--- START ---

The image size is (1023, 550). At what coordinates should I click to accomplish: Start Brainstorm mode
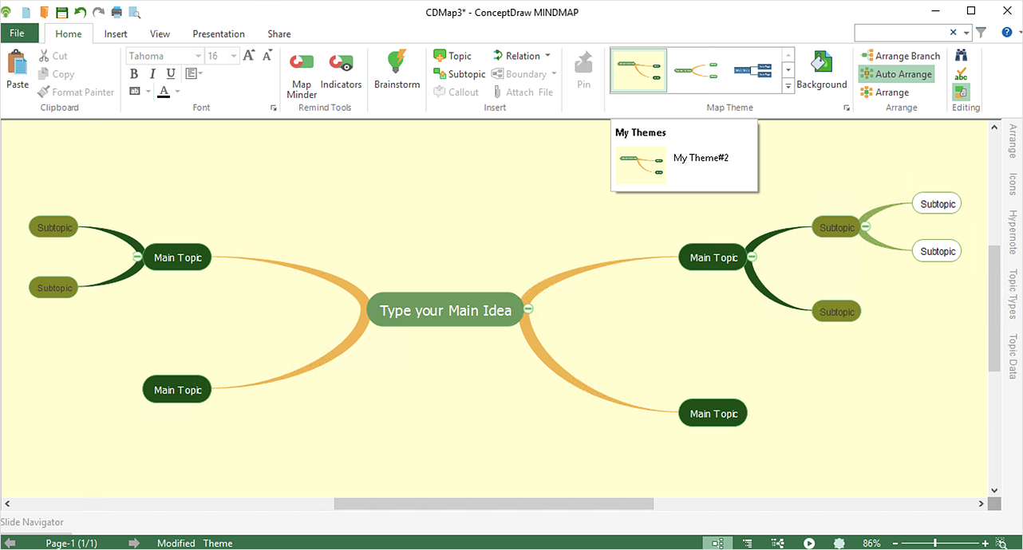(x=397, y=63)
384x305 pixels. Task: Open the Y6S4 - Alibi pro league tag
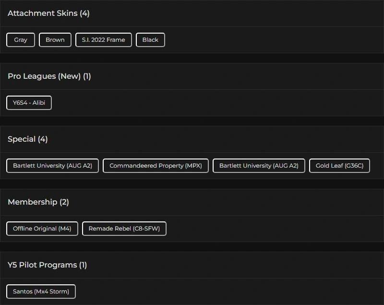[x=29, y=103]
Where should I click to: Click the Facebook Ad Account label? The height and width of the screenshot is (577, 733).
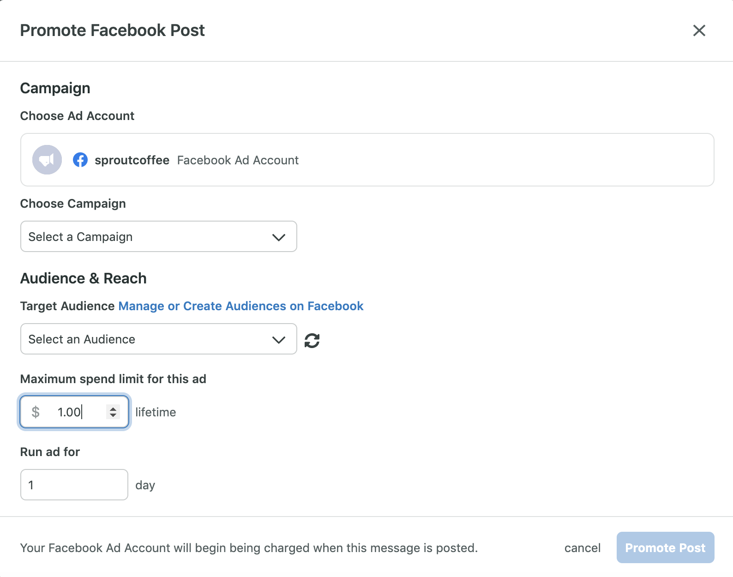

--- END ---

# Problem requirements
Return the material verbatim; the images are not to appear in the copy.

# Answer section
The image size is (1023, 550). At what coordinates should I click to accomplish: Start Brainstorm mode
(x=397, y=63)
384x305 pixels. Task: Open the Y6S4 - Alibi pro league tag
[x=29, y=103]
Where should I click to: Click the Facebook Ad Account label? The height and width of the screenshot is (577, 733).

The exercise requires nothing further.